Sunday, September 4, 2011

Torchwood

The BBC's dystopic series Torchwood, which first aired in the UK in 2006, has been running on Starz.  The series begins on Miracle Day, when for some reason people stop dying, particularly Oswald Danes, a child rapist and murderer who is to be executed but is pardoned when the execution fails.   It soon becomes evident that people have stopped dying all over the world.   When injured, burned to a crisp, shot in the head or any other gory variation that creator Russell T. Davies can concoct, they still live although in wounded and often grotesque form.  As the series progresses, the semi-dead are designated a separate category of life, herded into concentration camps, and burned.  It is in around episode 5 of the first season that Torchwood begins to remind me of a Tea Party protest.  For instance, a covert government operation involving the herding of large numbers of defenseless victims into concentration camps is a common fear among some Tea Party activists.

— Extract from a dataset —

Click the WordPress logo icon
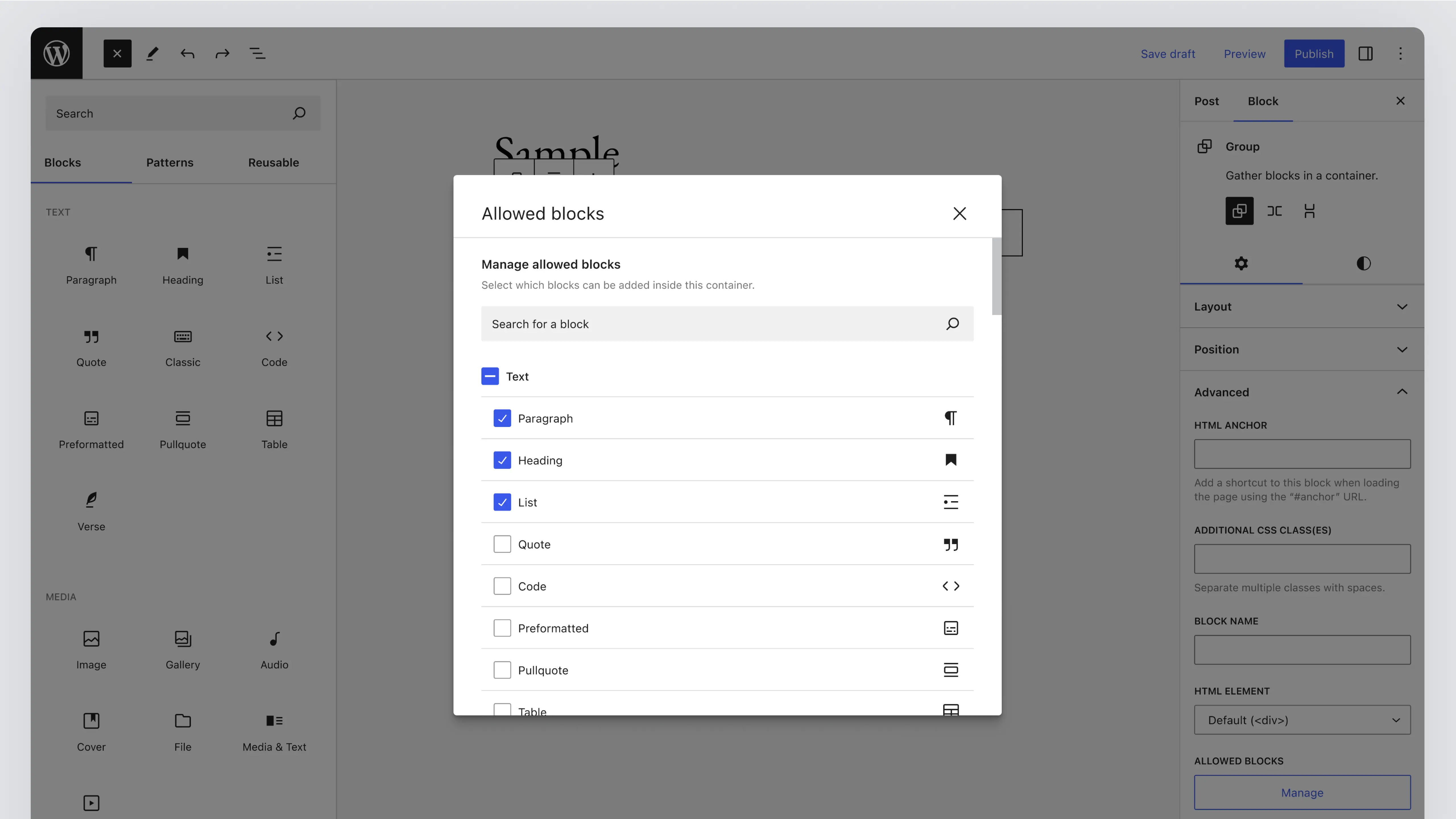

As well, Miracle Day is attributable to a corporatist conspiracy.

The image of wounded immortality is a critique of big government and socialism. Just as failed industries are not allowed to die, wounded Wall Street firms and sub prime borrowers are not allowed to die, so the world is inhabited by the undead, made so by a corporate conspiracy.

Where the show is going I do not know, but it is great if gory entertainment.